**Stated goal:**
Answer these questions about the passage on finding a coin:
(a) What did the murals on one shop-cum-residence depict?
(b) Which cleaning method did the writer try?
(c) What did the writer see on the reverse of the piece after cleaning it?

**Source passage:**
────

The Coin Finds a Collector
This statement does
look enigmatic but in many cases it happens and in my case it is
entirely true. I had spent my childhood in a small town where there
were no coin dealers and the hobby was hardly pursued by anybody.
In school days, going to a temple situated a couple of kilometers
on dusty road was part of my daily routine. The last kilometer stretch
was passing thru’ old market place which was in dilapidated state
and there was hardly any commercial activity as all the shops were
shut. Many closed shops were part of the residences. One shop cum
residence had fine murals of peacock in shining bright colours.
Though I never had any knowledge about art and its technique – I
liked the paintings and never missed looking at those paintings
and admire them. Perhaps, being an art lover is the first ‘requirement’
for a collector.
One fine wintry
evening I was proceeding to the temple, I stepped on something
which made some metallic sound. I was wondering what it could
be. Intuitively I bent down to look what was there. There
was something like black piece of metal lying on stony surface.
I picked it up and looked at it. I could only see a bust in
the fading light. Looked like money. Mom’s instruction was
to never pick up anything lying on ground. But this looked
like old money and I thought overruling mom’s good advise
would be prudent.
I brought it home and showed it to many friends. There were
suggestions to clean that piece by either dipping in sour
buttermilk or in tamarind juice or in lemon water. I tried
the last option. I could see a better part of the bust and
on the reverse there were something looked like three hills,
stars and a crescent moon. Delighted!

────

**Dataset rows:**

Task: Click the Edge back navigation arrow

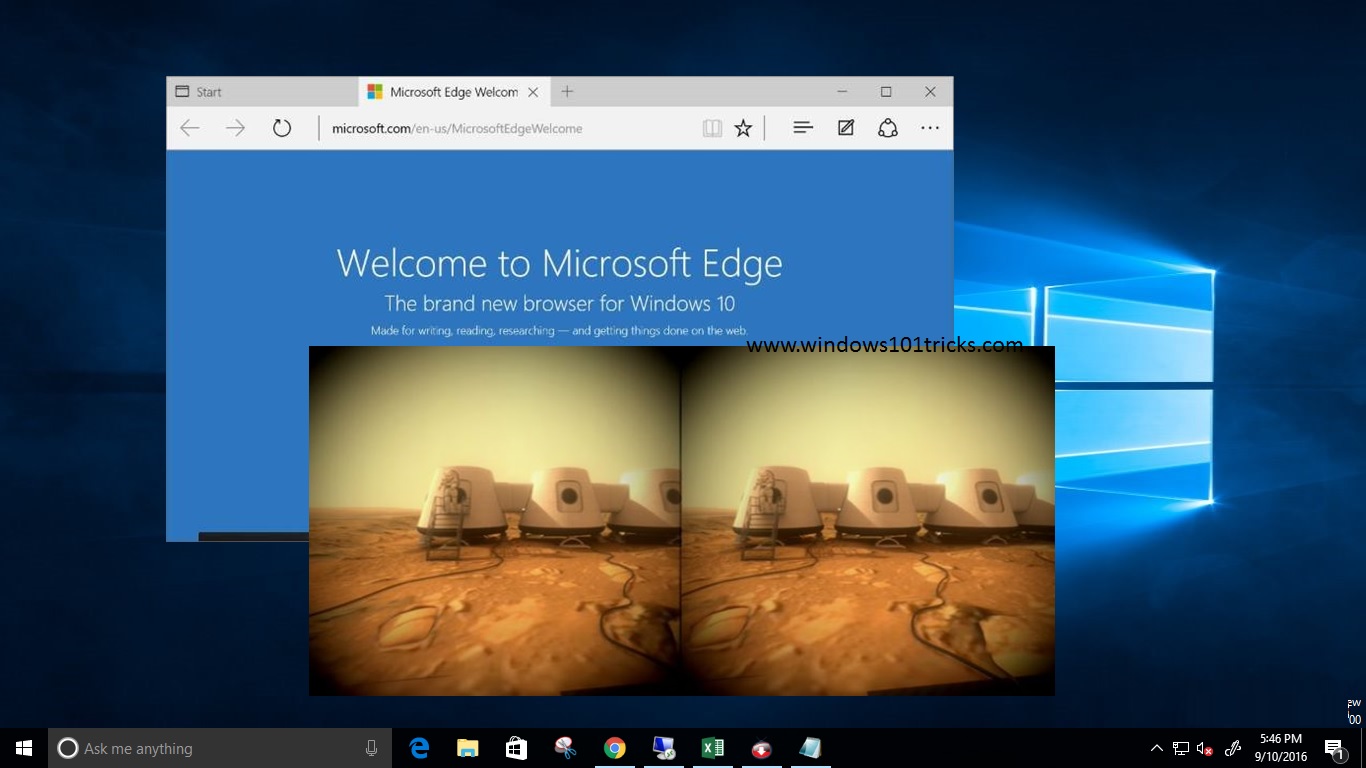Action: (x=189, y=128)
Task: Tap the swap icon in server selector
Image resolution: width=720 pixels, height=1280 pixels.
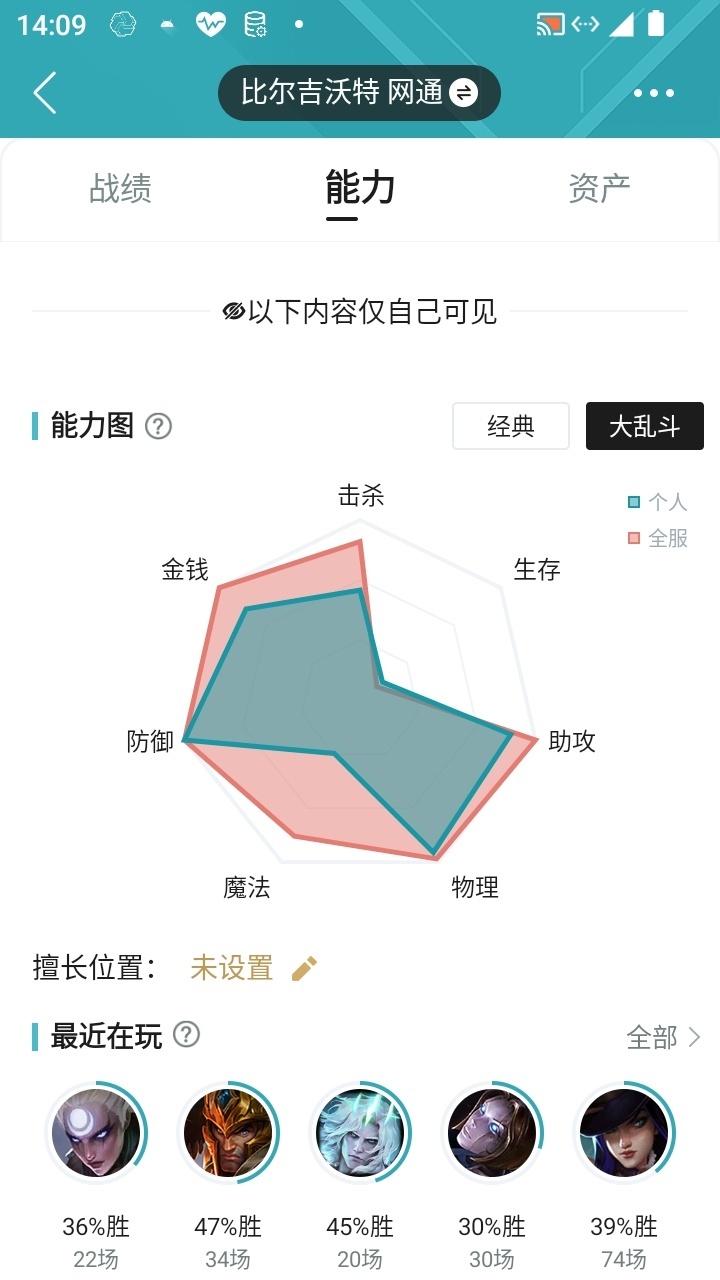Action: click(463, 93)
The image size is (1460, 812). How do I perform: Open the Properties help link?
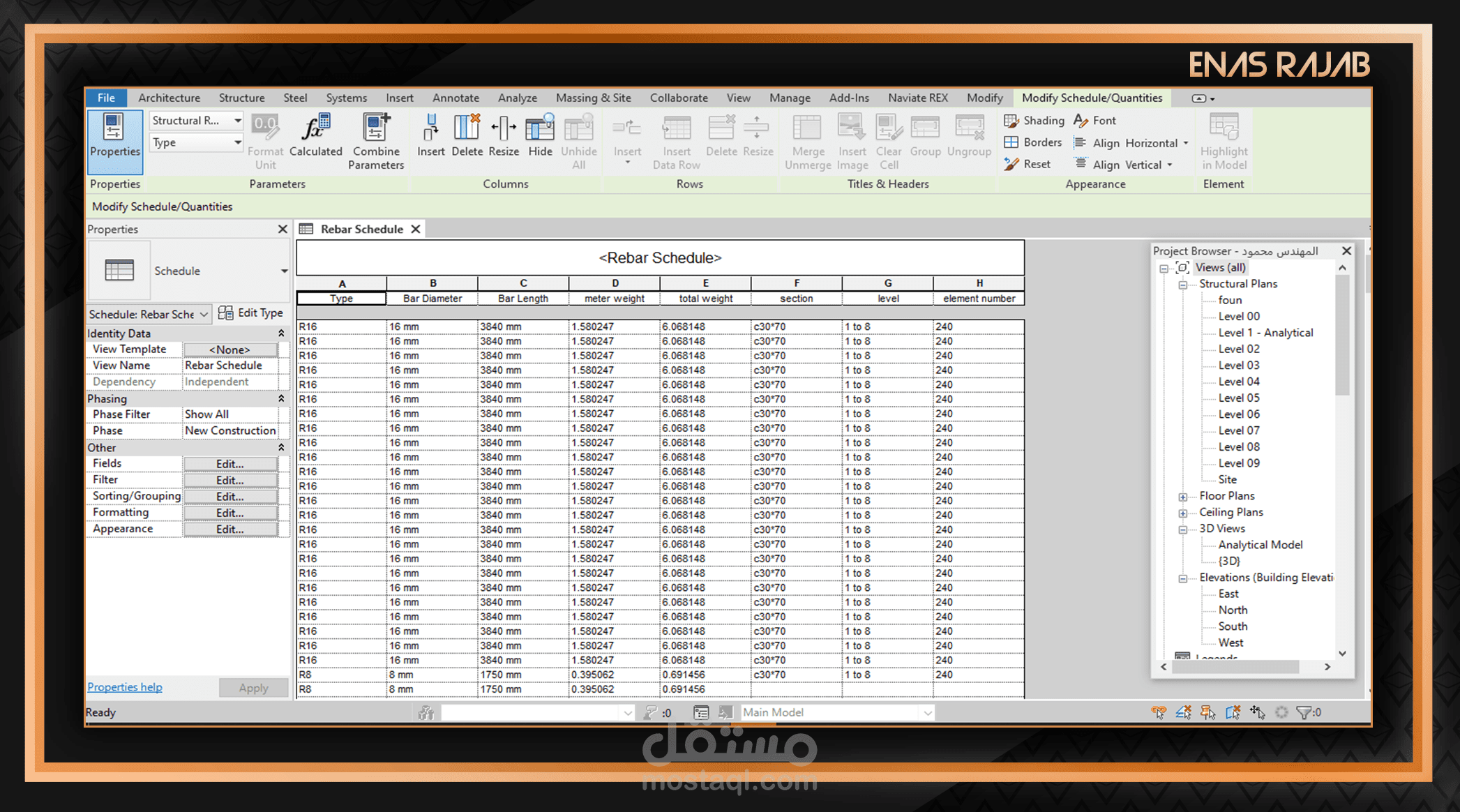[x=125, y=687]
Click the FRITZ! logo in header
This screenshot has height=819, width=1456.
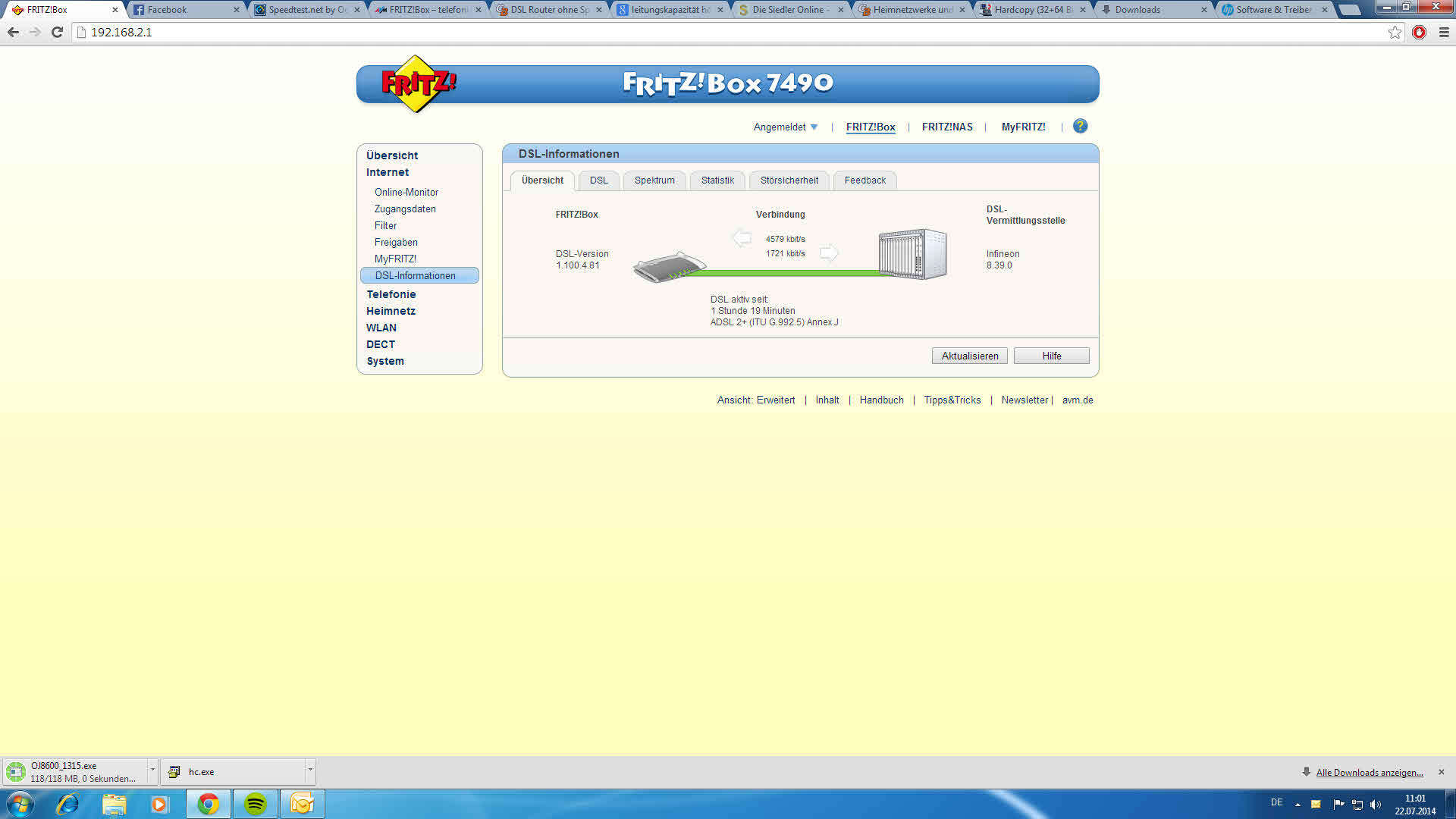[x=418, y=84]
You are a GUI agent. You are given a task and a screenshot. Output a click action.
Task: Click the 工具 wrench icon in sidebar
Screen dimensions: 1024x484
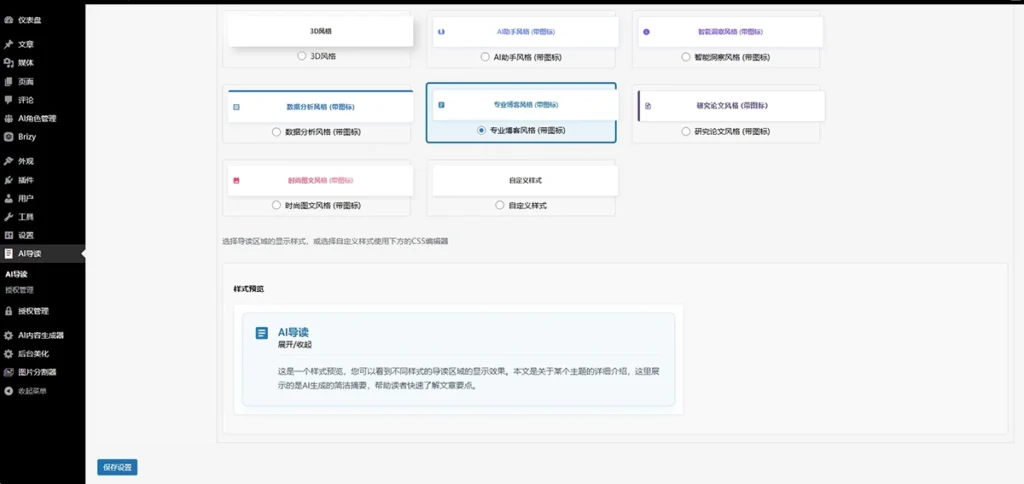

────

**The result:**
(a) Peacocks, in shining bright colors.
(b) Lemon water.
(c) Something that looked like three hills, stars, and a crescent moon.